▶ **ABOUT THIS TASK**:
Among the lines of the records, find all that carry the word "computer" and copy them.
RECORDS FOR THE EXERCISE: Begin
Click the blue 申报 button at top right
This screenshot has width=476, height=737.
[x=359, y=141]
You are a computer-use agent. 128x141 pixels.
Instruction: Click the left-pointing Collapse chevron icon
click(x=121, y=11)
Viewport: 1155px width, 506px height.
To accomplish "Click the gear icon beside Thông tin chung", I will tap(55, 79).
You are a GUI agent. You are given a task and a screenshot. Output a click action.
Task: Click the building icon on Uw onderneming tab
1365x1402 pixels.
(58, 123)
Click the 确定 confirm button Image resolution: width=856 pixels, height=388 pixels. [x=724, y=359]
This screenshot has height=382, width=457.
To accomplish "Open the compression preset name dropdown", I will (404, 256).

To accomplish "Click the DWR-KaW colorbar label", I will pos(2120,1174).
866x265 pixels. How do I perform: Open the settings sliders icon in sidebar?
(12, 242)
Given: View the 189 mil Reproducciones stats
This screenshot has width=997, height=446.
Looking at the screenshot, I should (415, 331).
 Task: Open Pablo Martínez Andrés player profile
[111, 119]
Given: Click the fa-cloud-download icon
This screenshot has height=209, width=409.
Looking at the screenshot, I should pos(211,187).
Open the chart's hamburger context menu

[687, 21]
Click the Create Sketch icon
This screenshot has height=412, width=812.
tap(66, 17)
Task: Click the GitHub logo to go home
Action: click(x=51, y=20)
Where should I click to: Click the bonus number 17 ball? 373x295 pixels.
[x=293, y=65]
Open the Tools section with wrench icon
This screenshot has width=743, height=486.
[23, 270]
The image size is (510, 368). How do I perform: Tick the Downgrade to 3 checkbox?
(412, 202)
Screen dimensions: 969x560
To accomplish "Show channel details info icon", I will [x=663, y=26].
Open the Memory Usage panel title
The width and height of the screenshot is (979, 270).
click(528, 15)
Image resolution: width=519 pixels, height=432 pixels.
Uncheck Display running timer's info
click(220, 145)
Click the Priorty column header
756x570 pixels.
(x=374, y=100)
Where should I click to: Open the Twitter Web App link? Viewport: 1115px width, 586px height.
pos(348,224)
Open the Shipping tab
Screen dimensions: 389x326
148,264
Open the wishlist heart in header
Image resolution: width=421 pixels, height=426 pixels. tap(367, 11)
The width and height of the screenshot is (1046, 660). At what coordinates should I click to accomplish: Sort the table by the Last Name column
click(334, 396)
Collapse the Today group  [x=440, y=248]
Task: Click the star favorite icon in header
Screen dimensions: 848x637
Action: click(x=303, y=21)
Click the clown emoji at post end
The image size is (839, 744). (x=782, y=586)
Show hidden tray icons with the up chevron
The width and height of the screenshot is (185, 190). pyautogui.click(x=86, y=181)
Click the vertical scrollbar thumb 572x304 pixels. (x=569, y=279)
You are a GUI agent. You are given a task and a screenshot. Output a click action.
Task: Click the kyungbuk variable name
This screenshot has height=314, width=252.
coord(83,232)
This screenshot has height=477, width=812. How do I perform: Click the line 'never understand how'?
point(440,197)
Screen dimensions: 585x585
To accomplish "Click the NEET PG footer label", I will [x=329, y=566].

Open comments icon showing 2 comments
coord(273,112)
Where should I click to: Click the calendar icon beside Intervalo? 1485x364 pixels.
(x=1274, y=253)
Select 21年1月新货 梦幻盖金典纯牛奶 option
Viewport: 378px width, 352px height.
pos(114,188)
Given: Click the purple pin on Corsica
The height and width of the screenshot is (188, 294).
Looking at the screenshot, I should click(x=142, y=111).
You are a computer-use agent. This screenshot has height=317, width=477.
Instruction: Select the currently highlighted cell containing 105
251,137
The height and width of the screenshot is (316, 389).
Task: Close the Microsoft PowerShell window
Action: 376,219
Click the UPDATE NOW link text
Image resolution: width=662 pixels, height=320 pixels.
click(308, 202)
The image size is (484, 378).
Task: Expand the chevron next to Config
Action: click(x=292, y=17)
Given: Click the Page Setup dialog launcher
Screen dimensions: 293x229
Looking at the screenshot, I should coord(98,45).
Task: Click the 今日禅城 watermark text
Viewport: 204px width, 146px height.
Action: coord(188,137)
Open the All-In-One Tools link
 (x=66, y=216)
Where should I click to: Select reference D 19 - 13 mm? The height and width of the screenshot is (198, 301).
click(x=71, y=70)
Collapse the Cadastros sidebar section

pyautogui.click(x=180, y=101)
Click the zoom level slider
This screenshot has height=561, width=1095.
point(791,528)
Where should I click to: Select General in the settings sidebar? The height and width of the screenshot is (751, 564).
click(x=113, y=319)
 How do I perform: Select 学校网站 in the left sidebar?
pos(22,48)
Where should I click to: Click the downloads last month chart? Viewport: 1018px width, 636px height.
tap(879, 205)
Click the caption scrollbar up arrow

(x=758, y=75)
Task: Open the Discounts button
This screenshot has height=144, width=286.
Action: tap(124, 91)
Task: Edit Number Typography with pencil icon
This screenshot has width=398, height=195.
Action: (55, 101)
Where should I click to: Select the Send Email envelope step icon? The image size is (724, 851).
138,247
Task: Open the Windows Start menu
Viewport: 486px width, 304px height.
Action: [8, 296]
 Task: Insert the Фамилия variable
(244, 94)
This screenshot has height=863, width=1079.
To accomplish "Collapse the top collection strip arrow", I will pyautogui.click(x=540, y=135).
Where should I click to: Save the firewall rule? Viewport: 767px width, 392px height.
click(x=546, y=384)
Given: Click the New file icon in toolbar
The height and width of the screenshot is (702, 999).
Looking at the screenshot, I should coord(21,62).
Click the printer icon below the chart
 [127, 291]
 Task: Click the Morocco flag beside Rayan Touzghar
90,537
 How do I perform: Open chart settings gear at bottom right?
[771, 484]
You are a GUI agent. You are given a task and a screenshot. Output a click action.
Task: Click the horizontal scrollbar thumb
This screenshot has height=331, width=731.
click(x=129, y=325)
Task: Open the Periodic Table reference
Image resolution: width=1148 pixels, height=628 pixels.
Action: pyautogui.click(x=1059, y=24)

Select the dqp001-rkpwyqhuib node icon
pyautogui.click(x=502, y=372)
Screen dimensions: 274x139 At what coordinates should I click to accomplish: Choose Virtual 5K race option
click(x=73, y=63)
RECORDS FOR THE EXERCISE: End
▶ **SOLUTION FOR THIS PROBLEM**:
You are a computer-use agent. 128x141 pixels.
You are a computer-use agent. This screenshot has height=317, width=477.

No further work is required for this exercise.